> **Task**
Output every entry exactly as written, skipping any pictures.

> **Task data**
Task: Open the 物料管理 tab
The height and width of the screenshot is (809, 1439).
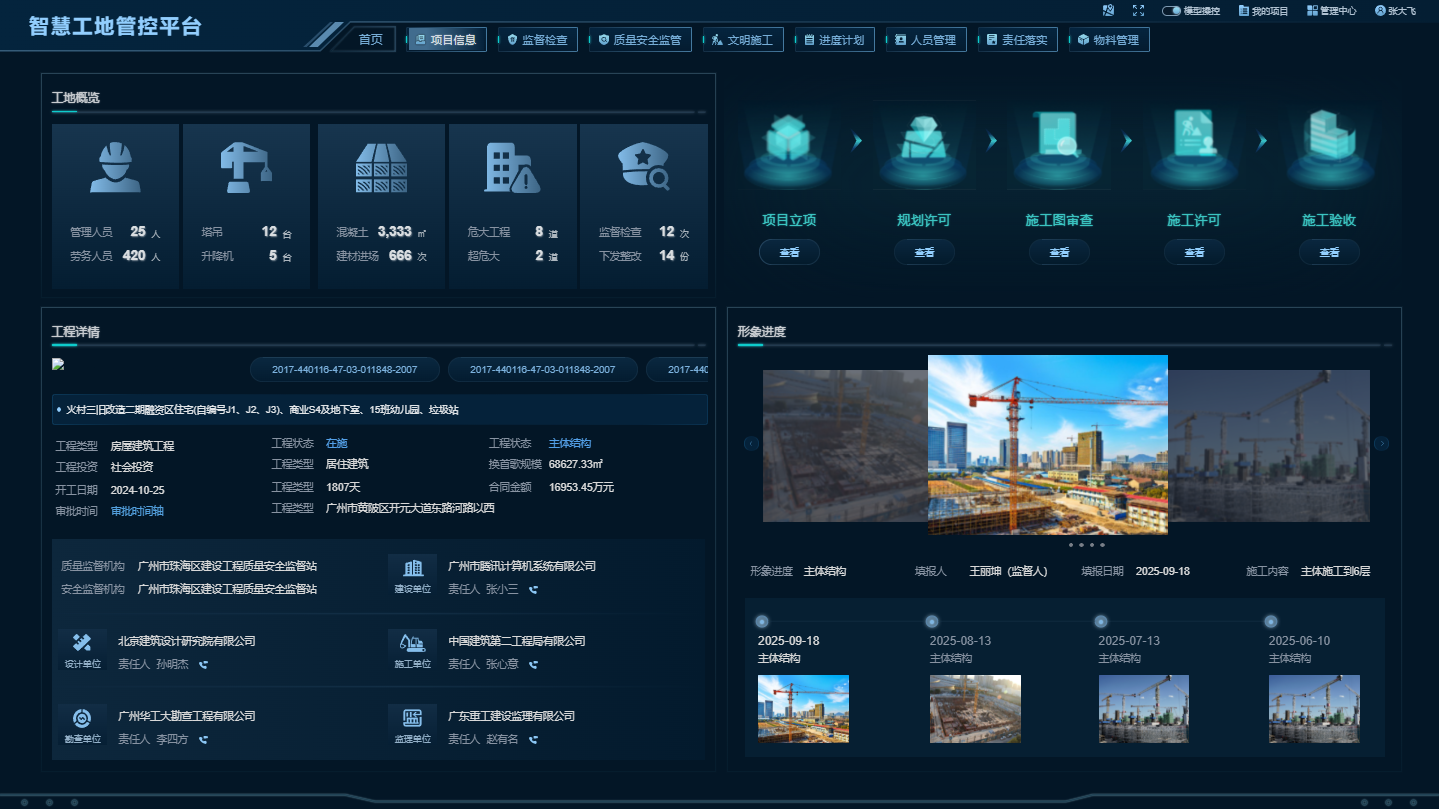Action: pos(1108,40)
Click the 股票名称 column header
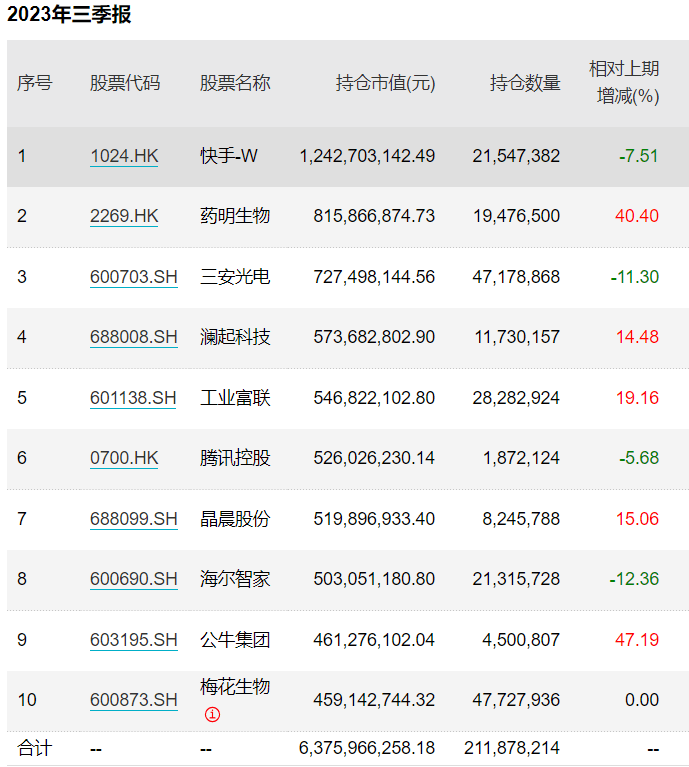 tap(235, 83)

> **Response to this exercise**
Task: Open the 物料管理 tab
The height and width of the screenshot is (809, 1439).
Action: pos(1108,40)
Click the 股票名称 column header
 tap(235, 83)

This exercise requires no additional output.